Of all the amazing, powerful, horrible, inspiring things I learned in the 20th-century Russian history course I took one semester, this one fact was what stuck with me most:

They changed all the street and city names to names associated with the Revolution.

I couldn’t imagine what it would be like to see your town suddenly become an entirely new place, where every street that used to call forth that place’s history suddenly became associated with people and events that were thousands of miles away, to see people murdered by the thousands and to see all memory of them erased from a landscape.

Somehow, this one fact helped me understand the totality of the horror Stalin exacted on his country.

Then, yesterday, when I heard George Clooney’s character say that destroying a people’s history is like erasing them, I remembered the name changes in the USSR . . . and I remembered the people who were enslaved here in the United States, how we erase their memories, too, by ellision and deliberate ignorance.

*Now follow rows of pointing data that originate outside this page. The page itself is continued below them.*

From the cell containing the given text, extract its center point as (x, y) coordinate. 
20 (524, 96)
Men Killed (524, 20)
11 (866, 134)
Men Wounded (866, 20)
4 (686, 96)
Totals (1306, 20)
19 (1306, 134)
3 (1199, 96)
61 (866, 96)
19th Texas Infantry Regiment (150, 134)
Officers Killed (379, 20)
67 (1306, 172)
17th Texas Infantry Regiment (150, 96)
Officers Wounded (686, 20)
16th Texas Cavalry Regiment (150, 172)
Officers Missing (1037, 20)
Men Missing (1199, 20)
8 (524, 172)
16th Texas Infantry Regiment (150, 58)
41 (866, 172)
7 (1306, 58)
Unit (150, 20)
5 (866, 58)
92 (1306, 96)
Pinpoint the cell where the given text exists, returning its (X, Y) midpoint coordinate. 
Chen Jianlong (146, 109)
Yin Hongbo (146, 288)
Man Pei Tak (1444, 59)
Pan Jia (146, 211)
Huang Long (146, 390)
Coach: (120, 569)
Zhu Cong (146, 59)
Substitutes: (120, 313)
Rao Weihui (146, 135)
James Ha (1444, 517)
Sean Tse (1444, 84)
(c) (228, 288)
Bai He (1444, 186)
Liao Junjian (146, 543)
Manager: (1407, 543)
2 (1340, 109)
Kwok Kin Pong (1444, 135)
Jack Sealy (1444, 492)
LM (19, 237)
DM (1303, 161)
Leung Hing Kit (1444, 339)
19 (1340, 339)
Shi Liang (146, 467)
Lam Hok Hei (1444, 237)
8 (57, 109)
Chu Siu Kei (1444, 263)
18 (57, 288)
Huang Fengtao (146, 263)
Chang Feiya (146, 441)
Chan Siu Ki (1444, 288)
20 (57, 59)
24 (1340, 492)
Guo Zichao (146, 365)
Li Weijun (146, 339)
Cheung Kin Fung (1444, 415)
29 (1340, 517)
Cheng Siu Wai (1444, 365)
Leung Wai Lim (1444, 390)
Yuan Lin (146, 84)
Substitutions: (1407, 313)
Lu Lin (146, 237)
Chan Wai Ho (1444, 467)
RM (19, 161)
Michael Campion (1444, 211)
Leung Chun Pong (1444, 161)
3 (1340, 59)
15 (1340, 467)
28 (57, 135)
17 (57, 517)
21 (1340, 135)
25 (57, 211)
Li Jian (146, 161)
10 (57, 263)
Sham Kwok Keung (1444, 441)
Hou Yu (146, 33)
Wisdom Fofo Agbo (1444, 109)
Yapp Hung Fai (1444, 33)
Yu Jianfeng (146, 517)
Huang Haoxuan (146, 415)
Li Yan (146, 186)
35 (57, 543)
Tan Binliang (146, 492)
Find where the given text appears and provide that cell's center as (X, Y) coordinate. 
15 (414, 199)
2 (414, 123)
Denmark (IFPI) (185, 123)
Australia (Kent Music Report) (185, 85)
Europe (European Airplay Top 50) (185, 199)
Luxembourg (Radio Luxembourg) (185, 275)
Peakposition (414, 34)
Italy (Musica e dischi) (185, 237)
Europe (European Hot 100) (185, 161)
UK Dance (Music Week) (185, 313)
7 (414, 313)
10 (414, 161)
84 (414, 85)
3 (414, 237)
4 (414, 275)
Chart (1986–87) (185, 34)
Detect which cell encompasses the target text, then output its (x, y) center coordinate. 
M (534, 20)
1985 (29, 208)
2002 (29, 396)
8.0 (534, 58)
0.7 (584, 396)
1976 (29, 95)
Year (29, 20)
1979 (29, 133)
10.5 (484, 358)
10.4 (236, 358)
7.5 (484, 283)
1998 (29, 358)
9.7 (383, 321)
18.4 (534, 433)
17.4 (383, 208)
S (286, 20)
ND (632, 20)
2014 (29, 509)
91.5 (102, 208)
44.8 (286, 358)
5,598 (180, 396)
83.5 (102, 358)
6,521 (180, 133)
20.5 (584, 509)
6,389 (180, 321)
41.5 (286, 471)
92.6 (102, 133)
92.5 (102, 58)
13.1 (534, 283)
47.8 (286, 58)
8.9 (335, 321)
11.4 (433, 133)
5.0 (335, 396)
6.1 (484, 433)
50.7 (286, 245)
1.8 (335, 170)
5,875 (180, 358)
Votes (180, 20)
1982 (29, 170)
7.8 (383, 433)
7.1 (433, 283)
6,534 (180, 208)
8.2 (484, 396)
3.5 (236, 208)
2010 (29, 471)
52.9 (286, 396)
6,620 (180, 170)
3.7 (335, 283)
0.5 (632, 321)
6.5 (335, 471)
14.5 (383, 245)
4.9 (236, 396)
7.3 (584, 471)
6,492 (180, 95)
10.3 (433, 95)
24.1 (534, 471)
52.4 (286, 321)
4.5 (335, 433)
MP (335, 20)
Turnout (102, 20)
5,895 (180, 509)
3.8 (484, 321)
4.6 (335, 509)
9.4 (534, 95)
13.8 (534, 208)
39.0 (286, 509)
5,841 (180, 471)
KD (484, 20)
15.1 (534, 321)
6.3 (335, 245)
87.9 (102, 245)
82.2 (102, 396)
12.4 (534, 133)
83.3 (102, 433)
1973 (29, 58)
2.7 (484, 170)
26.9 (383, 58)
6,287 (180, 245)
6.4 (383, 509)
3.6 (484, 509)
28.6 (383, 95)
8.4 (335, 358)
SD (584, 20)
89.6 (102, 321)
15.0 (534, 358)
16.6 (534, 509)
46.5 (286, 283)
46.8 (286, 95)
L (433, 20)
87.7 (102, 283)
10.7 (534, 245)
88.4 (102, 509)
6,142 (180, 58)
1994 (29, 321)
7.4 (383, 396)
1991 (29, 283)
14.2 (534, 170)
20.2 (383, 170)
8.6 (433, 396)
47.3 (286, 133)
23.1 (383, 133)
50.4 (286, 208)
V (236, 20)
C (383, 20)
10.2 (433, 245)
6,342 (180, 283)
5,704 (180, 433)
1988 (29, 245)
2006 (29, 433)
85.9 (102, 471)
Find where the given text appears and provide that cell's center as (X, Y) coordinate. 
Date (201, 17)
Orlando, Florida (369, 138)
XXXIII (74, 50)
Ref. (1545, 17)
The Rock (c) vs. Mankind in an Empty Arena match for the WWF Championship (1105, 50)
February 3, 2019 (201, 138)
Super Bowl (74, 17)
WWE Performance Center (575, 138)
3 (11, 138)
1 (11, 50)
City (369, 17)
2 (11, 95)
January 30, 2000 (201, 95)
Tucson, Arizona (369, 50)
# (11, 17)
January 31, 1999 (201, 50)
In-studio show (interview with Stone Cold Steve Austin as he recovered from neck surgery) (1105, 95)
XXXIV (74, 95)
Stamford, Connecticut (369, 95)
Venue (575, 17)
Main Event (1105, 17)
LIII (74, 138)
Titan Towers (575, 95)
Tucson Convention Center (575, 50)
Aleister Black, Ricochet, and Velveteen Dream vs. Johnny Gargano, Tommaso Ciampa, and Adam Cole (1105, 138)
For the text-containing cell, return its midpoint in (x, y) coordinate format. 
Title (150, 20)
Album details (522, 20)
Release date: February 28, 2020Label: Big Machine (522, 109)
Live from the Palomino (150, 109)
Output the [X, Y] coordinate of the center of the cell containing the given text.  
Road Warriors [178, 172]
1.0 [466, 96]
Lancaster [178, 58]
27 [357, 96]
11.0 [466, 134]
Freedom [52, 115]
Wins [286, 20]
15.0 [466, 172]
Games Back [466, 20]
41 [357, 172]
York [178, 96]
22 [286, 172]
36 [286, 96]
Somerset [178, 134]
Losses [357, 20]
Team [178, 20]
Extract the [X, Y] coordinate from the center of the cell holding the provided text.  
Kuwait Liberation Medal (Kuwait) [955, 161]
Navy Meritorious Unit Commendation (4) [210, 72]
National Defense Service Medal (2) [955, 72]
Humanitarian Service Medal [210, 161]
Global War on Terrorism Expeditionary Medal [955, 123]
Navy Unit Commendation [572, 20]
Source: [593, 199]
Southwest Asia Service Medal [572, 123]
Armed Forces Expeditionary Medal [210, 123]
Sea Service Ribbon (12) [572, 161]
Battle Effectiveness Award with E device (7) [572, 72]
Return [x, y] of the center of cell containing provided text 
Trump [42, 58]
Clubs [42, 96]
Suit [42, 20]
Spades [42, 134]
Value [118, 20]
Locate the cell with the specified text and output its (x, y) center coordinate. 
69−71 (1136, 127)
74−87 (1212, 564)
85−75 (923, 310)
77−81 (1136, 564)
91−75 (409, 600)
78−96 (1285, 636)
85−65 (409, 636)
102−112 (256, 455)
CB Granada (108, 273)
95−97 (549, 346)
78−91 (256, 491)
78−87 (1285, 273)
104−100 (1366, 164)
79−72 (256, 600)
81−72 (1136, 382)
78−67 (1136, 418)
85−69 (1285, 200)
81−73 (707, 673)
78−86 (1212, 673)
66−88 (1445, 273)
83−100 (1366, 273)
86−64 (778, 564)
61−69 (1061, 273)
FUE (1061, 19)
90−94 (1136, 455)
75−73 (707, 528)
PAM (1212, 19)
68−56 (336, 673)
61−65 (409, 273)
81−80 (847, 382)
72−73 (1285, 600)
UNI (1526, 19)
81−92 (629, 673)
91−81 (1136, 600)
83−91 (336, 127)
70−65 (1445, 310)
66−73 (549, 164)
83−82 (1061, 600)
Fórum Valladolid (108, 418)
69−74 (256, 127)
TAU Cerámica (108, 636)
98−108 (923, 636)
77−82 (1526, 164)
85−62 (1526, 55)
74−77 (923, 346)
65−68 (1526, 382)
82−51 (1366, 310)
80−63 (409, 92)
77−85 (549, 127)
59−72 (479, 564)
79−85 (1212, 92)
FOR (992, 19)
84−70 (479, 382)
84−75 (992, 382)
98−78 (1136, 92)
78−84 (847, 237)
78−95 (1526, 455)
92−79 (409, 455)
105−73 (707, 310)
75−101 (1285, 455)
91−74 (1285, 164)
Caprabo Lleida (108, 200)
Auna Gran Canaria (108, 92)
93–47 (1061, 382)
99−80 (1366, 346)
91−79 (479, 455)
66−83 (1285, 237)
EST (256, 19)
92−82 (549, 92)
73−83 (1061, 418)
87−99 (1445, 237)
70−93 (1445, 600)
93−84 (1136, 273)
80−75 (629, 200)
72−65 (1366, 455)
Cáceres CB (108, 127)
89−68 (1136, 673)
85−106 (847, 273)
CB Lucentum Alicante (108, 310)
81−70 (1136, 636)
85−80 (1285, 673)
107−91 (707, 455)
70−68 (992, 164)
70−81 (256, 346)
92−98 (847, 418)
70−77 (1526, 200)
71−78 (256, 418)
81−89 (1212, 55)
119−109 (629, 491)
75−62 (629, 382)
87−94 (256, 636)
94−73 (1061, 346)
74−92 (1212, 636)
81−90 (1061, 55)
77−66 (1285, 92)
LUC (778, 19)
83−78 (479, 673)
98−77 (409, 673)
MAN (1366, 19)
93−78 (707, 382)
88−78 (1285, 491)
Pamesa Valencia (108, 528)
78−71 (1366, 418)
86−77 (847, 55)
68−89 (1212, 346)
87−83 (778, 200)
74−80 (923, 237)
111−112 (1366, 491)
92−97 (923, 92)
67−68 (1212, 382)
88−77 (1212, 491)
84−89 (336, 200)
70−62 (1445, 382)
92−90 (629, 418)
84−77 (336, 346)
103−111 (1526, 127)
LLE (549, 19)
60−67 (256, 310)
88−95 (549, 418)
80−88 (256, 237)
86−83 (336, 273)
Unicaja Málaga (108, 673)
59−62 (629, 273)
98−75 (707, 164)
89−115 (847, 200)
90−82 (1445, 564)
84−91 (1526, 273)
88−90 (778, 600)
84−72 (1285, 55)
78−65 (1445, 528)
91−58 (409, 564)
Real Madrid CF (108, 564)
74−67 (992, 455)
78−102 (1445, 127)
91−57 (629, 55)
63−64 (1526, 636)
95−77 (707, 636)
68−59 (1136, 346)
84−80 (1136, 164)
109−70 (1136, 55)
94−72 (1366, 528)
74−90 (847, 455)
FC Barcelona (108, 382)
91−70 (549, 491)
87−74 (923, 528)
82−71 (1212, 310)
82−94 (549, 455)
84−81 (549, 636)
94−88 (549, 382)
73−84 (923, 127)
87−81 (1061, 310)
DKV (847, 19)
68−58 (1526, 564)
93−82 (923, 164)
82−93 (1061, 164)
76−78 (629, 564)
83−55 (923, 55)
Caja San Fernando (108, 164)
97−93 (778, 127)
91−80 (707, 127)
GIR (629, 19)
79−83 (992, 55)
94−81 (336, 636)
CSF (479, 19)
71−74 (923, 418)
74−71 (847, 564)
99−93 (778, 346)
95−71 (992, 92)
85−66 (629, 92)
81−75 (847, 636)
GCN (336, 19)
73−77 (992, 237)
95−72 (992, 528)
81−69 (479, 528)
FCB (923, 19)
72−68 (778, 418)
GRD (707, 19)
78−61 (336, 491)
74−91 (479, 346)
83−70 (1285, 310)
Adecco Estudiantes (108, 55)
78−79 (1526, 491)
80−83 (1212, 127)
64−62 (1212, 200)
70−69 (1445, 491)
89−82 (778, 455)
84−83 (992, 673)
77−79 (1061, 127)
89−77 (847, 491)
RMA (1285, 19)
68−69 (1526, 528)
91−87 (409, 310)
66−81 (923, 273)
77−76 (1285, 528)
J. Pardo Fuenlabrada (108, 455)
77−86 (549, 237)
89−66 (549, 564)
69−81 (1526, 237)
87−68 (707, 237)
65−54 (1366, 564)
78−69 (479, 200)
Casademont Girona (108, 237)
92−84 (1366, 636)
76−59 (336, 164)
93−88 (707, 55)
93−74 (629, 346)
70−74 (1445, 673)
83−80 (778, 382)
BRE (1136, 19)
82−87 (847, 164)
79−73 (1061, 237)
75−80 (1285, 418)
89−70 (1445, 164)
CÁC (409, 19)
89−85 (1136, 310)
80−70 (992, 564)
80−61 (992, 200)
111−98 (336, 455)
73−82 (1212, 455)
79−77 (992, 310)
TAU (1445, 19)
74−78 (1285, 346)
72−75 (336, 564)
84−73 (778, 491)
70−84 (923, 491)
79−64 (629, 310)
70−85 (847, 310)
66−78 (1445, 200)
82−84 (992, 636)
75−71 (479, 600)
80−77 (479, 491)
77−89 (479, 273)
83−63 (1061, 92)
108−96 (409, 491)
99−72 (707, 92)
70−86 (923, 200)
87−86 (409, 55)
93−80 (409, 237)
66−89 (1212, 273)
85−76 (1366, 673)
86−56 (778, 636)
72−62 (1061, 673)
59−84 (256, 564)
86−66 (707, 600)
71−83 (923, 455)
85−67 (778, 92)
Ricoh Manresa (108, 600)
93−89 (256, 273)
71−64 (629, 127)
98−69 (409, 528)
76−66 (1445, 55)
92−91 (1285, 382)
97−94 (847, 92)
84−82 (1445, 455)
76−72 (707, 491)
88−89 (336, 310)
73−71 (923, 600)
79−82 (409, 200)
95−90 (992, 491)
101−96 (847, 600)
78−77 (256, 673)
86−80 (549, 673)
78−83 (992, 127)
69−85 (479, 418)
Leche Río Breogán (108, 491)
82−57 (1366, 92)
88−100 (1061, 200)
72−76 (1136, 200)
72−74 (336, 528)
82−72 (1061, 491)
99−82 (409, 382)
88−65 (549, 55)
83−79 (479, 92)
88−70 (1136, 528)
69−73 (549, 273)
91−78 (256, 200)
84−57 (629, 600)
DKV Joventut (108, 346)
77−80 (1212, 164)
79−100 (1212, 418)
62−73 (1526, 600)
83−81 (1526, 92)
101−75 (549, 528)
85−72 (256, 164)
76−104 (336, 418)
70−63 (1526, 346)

When we neglect to point out that it was Paul Jennings, a man enslaved to Dolley Madison and her husband, who actually took the great portrait of George Washington off the wall to save it from being burned in the War of 1812, when we talk about how Jefferson built Monticello and don’t mention that he didn’t build anything but just enslaved enough people to have his great home built, when we ignore the fact that our country was built on the backs of slave labor, that our very Capitol building was constructed by enslaved human beings . . . we erase the history of African Americans in the United States just the same way Lenin and Stalin tried to erase much of Russian history in the USSR, just the same way Hitler tried to erase Jewish, gay, Roma history in Europe.

Sometimes in our shame – and our delusion – about antebellum slavery in the U.S., we downplay the amazing contributions of enslaved people.  In our desire to forget this horrible history, in our wish that it hadn’t happened, in our longing to “get past this,” we forget and refuse to look, to really see how very much these incredible people brought us – from great musical traditions, to incredible architecture, to powerful literature, to the very food we eat.  We owe a great portion of what we consider to be “American” to enslaved African Americans.

Until we actively remember their history alongside the history of people like Dolly Madison and Thomas Jefferson, until we celebrate their accomplishments like we do the Pilgrims, until we honor them with street names and their names etched into the side of old buildings, we veritably destroy their history; we erase them from OUR story.  And that’s a shame, a horrible shame.

What were you taught about the contributions of enslaved African Americans?